What this task involves ::
Copy out the records below exactly as they appear, omitting the pictures.

Data section ::
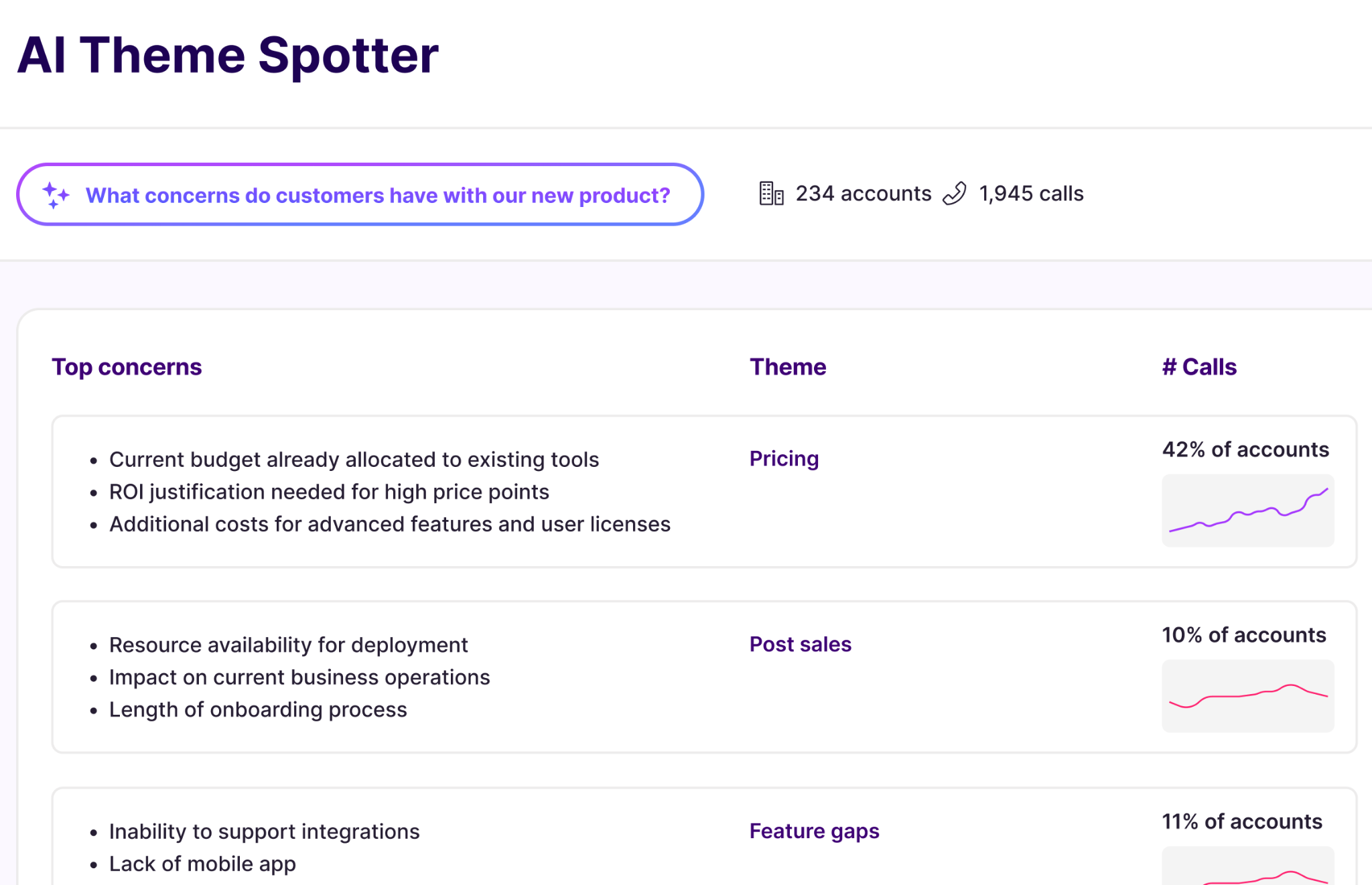
Task: Click the phone calls icon
Action: click(x=955, y=194)
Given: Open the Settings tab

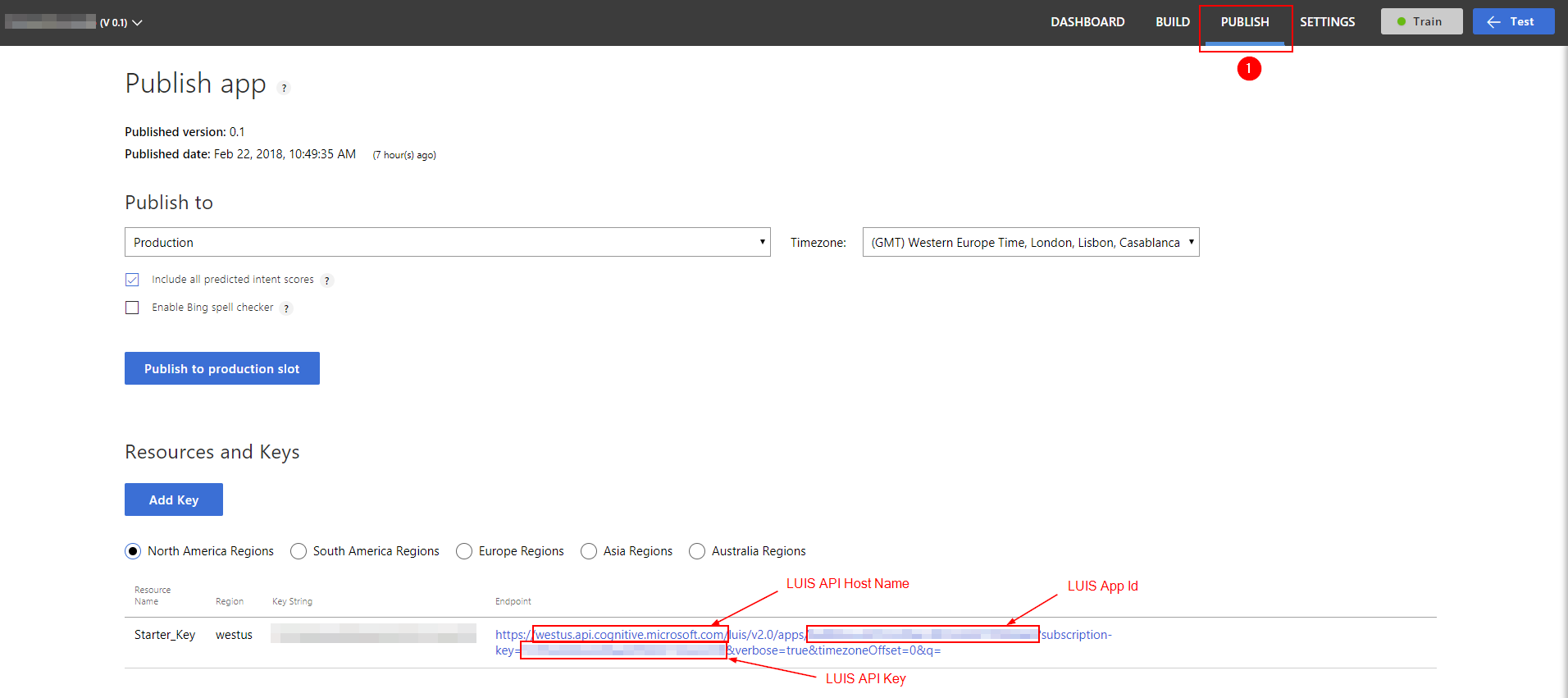Looking at the screenshot, I should (1327, 22).
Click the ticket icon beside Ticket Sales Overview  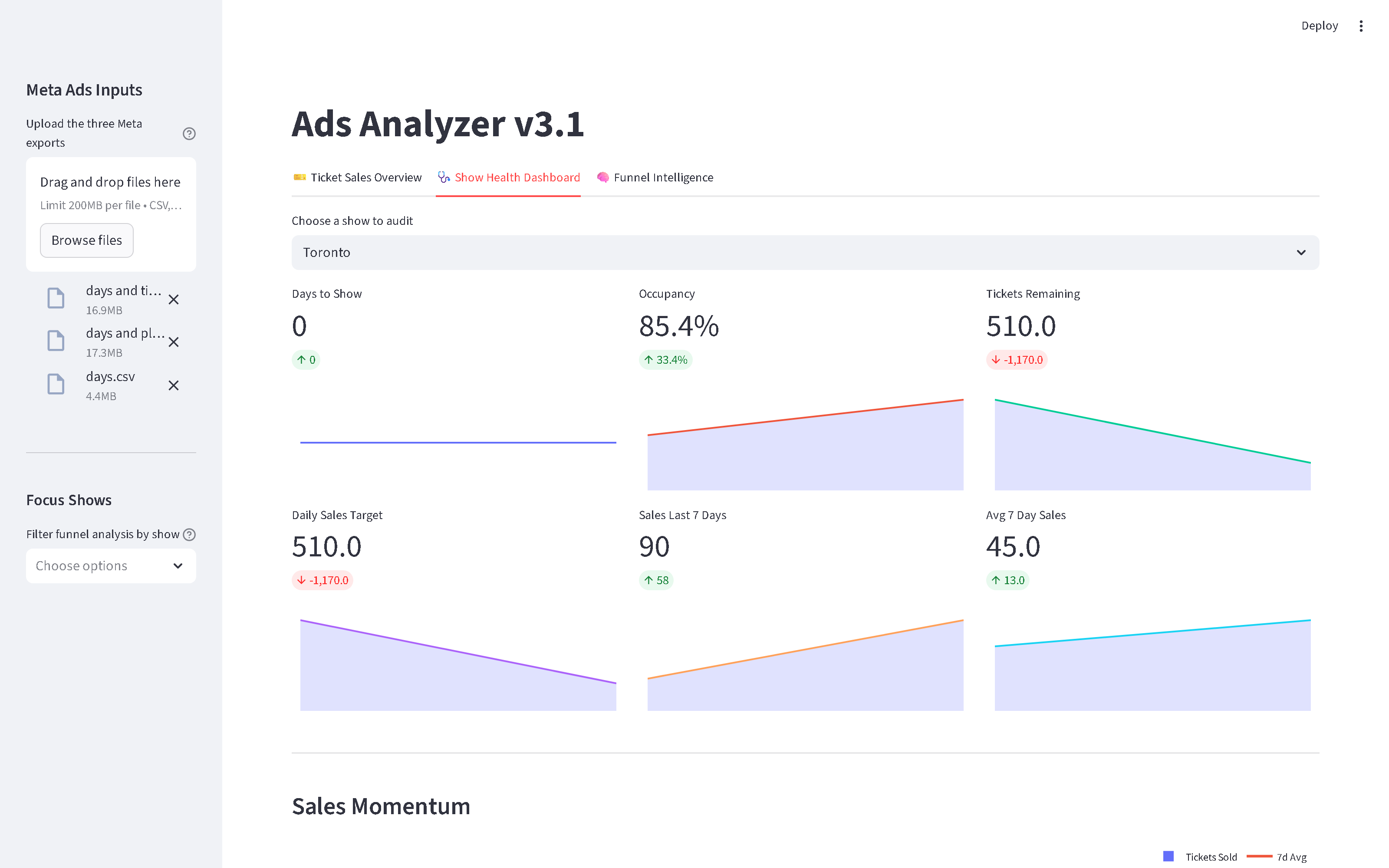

Correct answer ::
Task: Click the phone calls icon
Action: click(x=955, y=194)
Given: Open the Settings tab

Looking at the screenshot, I should (1327, 22).
Click the ticket icon beside Ticket Sales Overview  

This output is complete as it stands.